Déséquilibres flagrants

Plus de la moitié des femmes se concentrent dans douze familles professionnelles sur les 87 reconnues par l’Insee, bien souvent les moins qualifiées et les moins rémunératrices. Elles représentent près de 100 % des aides à domicile, 90 % des aides-soignants, 66 % des salariés des sociétés de nettoyage. Une division sexuée du monde du travail qui dissuade les hommes d’exercer dans les métiers de la petite enfance, où ils représentent 1,5 % des effectifs. « Les garçons ont peur de ne plus paraître virils s’ils choisissent un métier féminin. Éduquer, soigner, écouter… Les compétences requises, qui renvoient aux tâches domestiques, seraient l’apanage des femmes. On doute de leurs capacités et ils sont parfois perçus comme des dangers pour les enfants », raconte Adrien Charlot, accompagnant éducatif petite enfance et secrétaire de l’association Agir, pour la mixité et l’égalité dans la petite enfance.

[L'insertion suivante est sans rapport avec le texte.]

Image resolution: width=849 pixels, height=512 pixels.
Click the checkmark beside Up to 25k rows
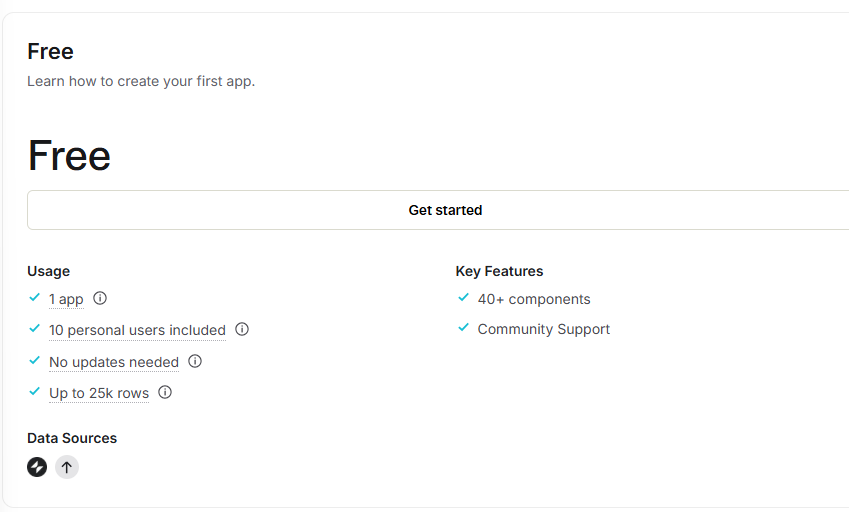pos(35,392)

Si le milieu éducatif a encore du pain sur la planche pour casser ces déterminismes, les entreprises ont bien saisi l’intérêt de disposer d’équipes mixtes. « Elles ont compris que la parité était un vecteur de performance. L’équilibre entre les sexes amène une richesse de points de vue et une diversité d’approches. L’innovation vient de la confrontation des idées. Il est également essentiel de refléter la société pour s’adapter aux besoins des clients », remarque Dominique Maire, secrétaire générale adjointe du cercle Inter’elles. Attirer des femmes, c’est l’opportunité d’élargir son vivier de candidats. Un levier clé pour le secteur du numérique et de l’électronique, qui pourrait compter 80 000 postes vacants d’ici 2 020. « Alors que les entreprises du numérique font face à une pénurie des talents, elles ne peuvent pas compter sur une seule partie de la population pour combler leurs besoins. Les femmes doivent se diriger davantage vers ces métiers qui sont bien rémunérés », insiste Henri d’Agrain, délégué général du Cigref (Club informatique des grandes entreprises françaises) et administrateur au comité exécutif de la fondation femmes@numérique, lancée par des associations et entreprises des nouvelles technologies. Ses objectifs ? Éveiller, dès l’école primaire, l’intérêt des jeunes filles pour l’informatique, et valoriser les parcours des femmes à des postes à responsabilité.

Dès le plus jeune âge

Pour encourager les collégiennes et les lycéennes à poursuivre leurs études dans des filières industrielles et technologiques, l’association Elles bougent multiplie les rencontres entre les élèves et des salariées lors d’événements comme le Mondial de l’auto ou le Salon aéronautique du Bourget, ainsi que les interventions en milieu scolaire. « Les jeunes filles ont une image déformée des métiers de l’industrie et manquent de modèles féminins auxquels s’identifier. Nos marraines leur racontent leur parcours et leurs missions. Ces rencontres les aident à se projeter dans leur avenir professionnel », explique Marie-Sophie Pawlak, présidente fondatrice de Elles bougent. Susciter des vocations féminines commence dès le plus jeune âge, aussi, 400 collaborateurs d’Engie arpentent-ils les collèges et lycées pour sensibiliser les futures jeunes pousses à la diversité de leurs métiers durant l’opération « J’apprends l’énergie ». « Nous leur présentons des métiers qu’elles n’avaient pas envisagés et qui peuvent leur promettre des carrières intéressantes. Pour les convaincre, on insiste sur les sujets portés par l’entreprise tels la lutte contre le réchauffement climatique ou les énergies renouvelables », précise Rachel Compain, directrice développement social et diversité d’Engie. Dans la même logique, Natixis invite les étudiantes de la L1 à la L3 à se plonger, durant une journée, dans le quotidien d’une collaboratrice et à découvrir les différentes opportunités de carrière dans la finance.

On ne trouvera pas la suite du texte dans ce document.